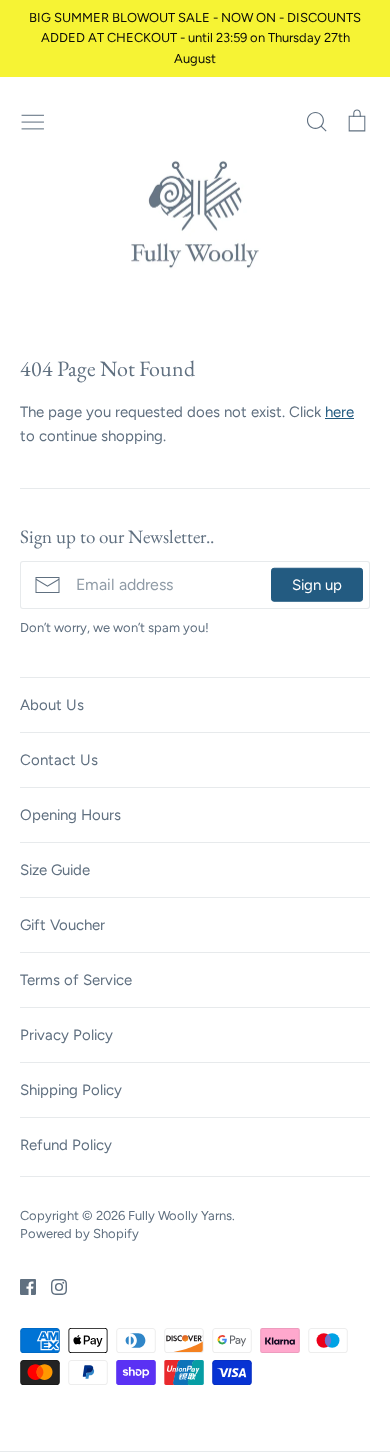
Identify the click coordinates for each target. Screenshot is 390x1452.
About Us (52, 705)
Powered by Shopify (79, 1233)
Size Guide (55, 870)
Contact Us (59, 760)
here (339, 412)
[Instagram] (51, 1286)
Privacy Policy (66, 1035)
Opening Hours (70, 815)
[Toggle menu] (33, 120)
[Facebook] (20, 1286)
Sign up (317, 585)
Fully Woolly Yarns (180, 1215)
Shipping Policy (71, 1090)
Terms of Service (76, 980)
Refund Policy (66, 1145)
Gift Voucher (62, 925)
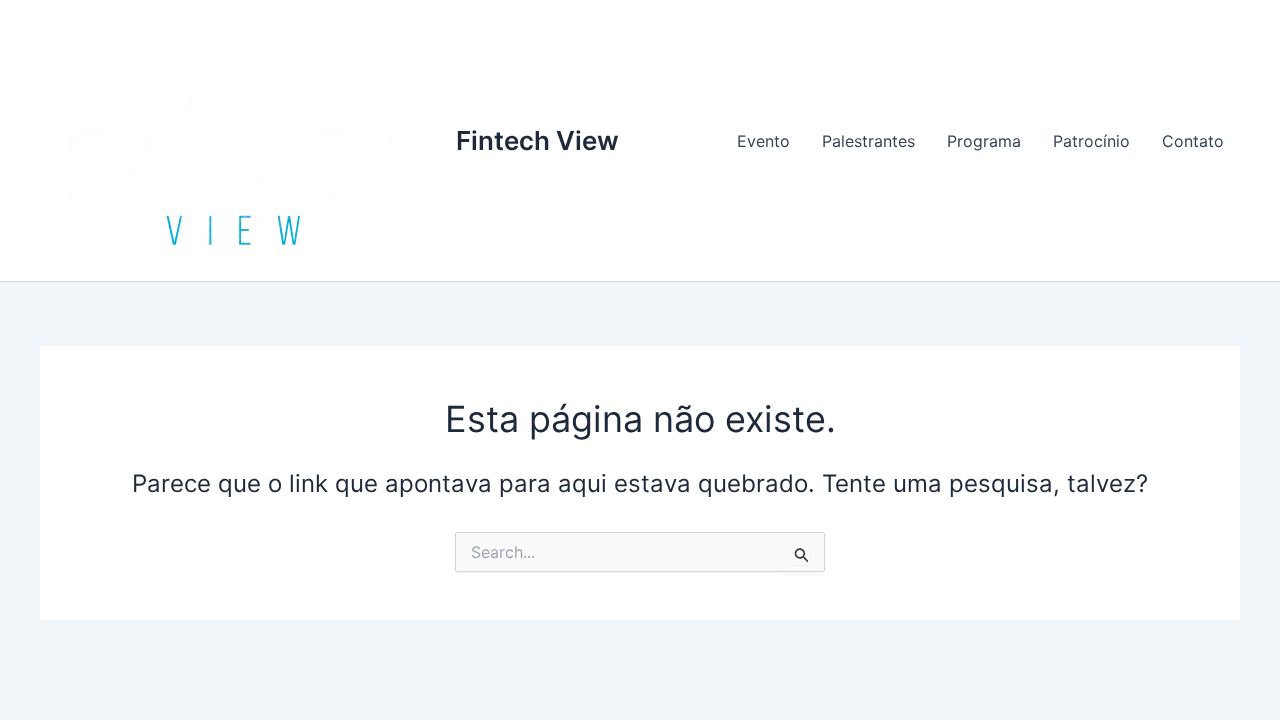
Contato (1193, 141)
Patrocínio (1091, 141)
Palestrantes (868, 141)
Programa (984, 141)
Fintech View (537, 140)
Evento (763, 141)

_ _ _

**Aim:**
Arrange the listing above as a Markdown table with two columns, "Row" for the row number and "Line" for the line itself, skipping blank lines and leaving the pictures out.

**Finished exercise:**
| Row | Line |
|---|---|
| 1 | Identify the click coordinates for each target. Screenshot is 390x1452. |
| 2 | About Us (52, 705) |
| 3 | Powered by Shopify (79, 1233) |
| 4 | Size Guide (55, 870) |
| 5 | Contact Us (59, 760) |
| 6 | here (339, 412) |
| 7 | [Instagram] (51, 1286) |
| 8 | Privacy Policy (66, 1035) |
| 9 | Opening Hours (70, 815) |
| 10 | [Toggle menu] (33, 120) |
| 11 | [Facebook] (20, 1286) |
| 12 | Sign up (317, 585) |
| 13 | Fully Woolly Yarns (180, 1215) |
| 14 | Shipping Policy (71, 1090) |
| 15 | Terms of Service (76, 980) |
| 16 | Refund Policy (66, 1145) |
| 17 | Gift Voucher (62, 925) |
| 18 | Contato (1193, 141) |
| 19 | Patrocínio (1091, 141) |
| 20 | Palestrantes (868, 141) |
| 21 | Programa (984, 141) |
| 22 | Fintech View (537, 140) |
| 23 | Evento (763, 141) |